━━ Available data ━━

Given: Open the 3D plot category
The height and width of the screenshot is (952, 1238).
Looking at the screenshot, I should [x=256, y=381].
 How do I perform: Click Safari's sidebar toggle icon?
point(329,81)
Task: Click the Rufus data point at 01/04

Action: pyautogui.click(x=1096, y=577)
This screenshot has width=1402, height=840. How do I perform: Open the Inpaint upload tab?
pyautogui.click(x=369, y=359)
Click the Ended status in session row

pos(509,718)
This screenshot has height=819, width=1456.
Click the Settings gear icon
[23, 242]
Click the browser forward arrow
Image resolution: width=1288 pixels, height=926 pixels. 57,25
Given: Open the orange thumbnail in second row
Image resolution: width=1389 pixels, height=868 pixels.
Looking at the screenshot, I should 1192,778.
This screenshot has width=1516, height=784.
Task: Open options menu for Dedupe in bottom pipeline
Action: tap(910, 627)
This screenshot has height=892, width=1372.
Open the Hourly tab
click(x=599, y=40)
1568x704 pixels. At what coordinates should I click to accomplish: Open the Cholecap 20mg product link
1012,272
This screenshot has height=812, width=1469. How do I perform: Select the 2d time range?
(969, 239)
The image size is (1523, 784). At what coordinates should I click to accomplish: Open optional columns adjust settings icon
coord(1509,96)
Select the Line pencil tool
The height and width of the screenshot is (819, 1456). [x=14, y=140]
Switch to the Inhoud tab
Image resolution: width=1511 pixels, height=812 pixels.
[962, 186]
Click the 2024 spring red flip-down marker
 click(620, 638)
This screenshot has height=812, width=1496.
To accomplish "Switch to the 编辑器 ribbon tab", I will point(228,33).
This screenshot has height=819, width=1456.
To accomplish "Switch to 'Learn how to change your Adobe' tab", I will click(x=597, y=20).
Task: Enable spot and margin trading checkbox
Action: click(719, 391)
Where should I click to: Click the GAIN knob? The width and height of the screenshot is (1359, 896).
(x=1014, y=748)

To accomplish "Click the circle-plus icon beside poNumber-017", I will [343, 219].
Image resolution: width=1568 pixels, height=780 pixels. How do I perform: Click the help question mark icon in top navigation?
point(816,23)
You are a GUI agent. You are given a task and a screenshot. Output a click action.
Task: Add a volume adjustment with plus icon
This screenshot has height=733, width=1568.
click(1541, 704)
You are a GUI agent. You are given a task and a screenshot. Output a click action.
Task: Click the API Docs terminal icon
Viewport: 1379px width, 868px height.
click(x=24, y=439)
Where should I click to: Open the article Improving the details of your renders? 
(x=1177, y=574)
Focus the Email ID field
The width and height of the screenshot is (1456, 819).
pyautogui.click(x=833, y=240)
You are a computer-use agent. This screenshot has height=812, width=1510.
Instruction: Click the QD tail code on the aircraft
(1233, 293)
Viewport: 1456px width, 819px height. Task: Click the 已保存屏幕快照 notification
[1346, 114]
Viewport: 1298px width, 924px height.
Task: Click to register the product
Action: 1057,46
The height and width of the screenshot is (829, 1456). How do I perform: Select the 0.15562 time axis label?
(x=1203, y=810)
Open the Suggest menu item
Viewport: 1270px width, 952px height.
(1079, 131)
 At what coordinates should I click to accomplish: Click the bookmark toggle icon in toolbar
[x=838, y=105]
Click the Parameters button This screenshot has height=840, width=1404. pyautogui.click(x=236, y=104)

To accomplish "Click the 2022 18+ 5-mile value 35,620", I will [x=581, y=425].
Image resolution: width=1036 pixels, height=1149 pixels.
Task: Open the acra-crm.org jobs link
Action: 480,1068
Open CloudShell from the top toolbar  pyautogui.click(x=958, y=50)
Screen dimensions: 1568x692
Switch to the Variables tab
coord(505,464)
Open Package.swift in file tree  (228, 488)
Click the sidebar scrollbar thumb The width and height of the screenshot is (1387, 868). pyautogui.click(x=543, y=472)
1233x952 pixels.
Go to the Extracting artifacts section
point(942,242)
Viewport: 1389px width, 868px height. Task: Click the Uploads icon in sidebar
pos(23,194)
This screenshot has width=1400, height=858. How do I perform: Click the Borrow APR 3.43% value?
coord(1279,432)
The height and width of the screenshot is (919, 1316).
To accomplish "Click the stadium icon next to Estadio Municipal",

━━━

Directions for this task: Taking care to miss no line, set down the whole listing above exactly.

Result of this exercise:
Given: Open the 3D plot category
The height and width of the screenshot is (952, 1238).
Looking at the screenshot, I should [x=256, y=381].
 How do I perform: Click Safari's sidebar toggle icon?
point(329,81)
Task: Click the Rufus data point at 01/04

Action: pyautogui.click(x=1096, y=577)
This screenshot has width=1402, height=840. How do I perform: Open the Inpaint upload tab?
pyautogui.click(x=369, y=359)
Click the Ended status in session row

pos(509,718)
This screenshot has height=819, width=1456.
Click the Settings gear icon
[23, 242]
Click the browser forward arrow
Image resolution: width=1288 pixels, height=926 pixels. 57,25
Given: Open the orange thumbnail in second row
Image resolution: width=1389 pixels, height=868 pixels.
Looking at the screenshot, I should 1192,778.
This screenshot has width=1516, height=784.
Task: Open options menu for Dedupe in bottom pipeline
Action: tap(910, 627)
This screenshot has height=892, width=1372.
Open the Hourly tab
click(x=599, y=40)
1568x704 pixels. At what coordinates should I click to accomplish: Open the Cholecap 20mg product link
1012,272
This screenshot has height=812, width=1469. How do I perform: Select the 2d time range?
(969, 239)
The image size is (1523, 784). At what coordinates should I click to accomplish: Open optional columns adjust settings icon
coord(1509,96)
Select the Line pencil tool
The height and width of the screenshot is (819, 1456). [x=14, y=140]
Switch to the Inhoud tab
Image resolution: width=1511 pixels, height=812 pixels.
[962, 186]
Click the 2024 spring red flip-down marker
 click(620, 638)
This screenshot has height=812, width=1496.
To accomplish "Switch to the 编辑器 ribbon tab", I will point(228,33).
This screenshot has height=819, width=1456.
To accomplish "Switch to 'Learn how to change your Adobe' tab", I will click(x=597, y=20).
Task: Enable spot and margin trading checkbox
Action: click(719, 391)
Where should I click to: Click the GAIN knob? The width and height of the screenshot is (1359, 896).
(x=1014, y=748)

To accomplish "Click the circle-plus icon beside poNumber-017", I will [343, 219].
Image resolution: width=1568 pixels, height=780 pixels. How do I perform: Click the help question mark icon in top navigation?
point(816,23)
You are a GUI agent. You are given a task and a screenshot. Output a click action.
Task: Add a volume adjustment with plus icon
This screenshot has height=733, width=1568.
click(1541, 704)
You are a GUI agent. You are given a task and a screenshot. Output a click action.
Task: Click the API Docs terminal icon
Viewport: 1379px width, 868px height.
click(x=24, y=439)
Where should I click to: Open the article Improving the details of your renders? 
(x=1177, y=574)
Focus the Email ID field
The width and height of the screenshot is (1456, 819).
pyautogui.click(x=833, y=240)
You are a computer-use agent. This screenshot has height=812, width=1510.
Instruction: Click the QD tail code on the aircraft
(1233, 293)
Viewport: 1456px width, 819px height. Task: Click the 已保存屏幕快照 notification
[1346, 114]
Viewport: 1298px width, 924px height.
Task: Click to register the product
Action: 1057,46
The height and width of the screenshot is (829, 1456). How do I perform: Select the 0.15562 time axis label?
(x=1203, y=810)
Open the Suggest menu item
Viewport: 1270px width, 952px height.
(1079, 131)
 At what coordinates should I click to accomplish: Click the bookmark toggle icon in toolbar
[x=838, y=105]
Click the Parameters button This screenshot has height=840, width=1404. pyautogui.click(x=236, y=104)

To accomplish "Click the 2022 18+ 5-mile value 35,620", I will [x=581, y=425].
Image resolution: width=1036 pixels, height=1149 pixels.
Task: Open the acra-crm.org jobs link
Action: 480,1068
Open CloudShell from the top toolbar  pyautogui.click(x=958, y=50)
Screen dimensions: 1568x692
Switch to the Variables tab
coord(505,464)
Open Package.swift in file tree  (228, 488)
Click the sidebar scrollbar thumb The width and height of the screenshot is (1387, 868). pyautogui.click(x=543, y=472)
1233x952 pixels.
Go to the Extracting artifacts section
point(942,242)
Viewport: 1389px width, 868px height. Task: Click the Uploads icon in sidebar
pos(23,194)
This screenshot has width=1400, height=858. How do I perform: Click the Borrow APR 3.43% value?
coord(1279,432)
The height and width of the screenshot is (919, 1316).
To accomplish "Click the stadium icon next to Estadio Municipal",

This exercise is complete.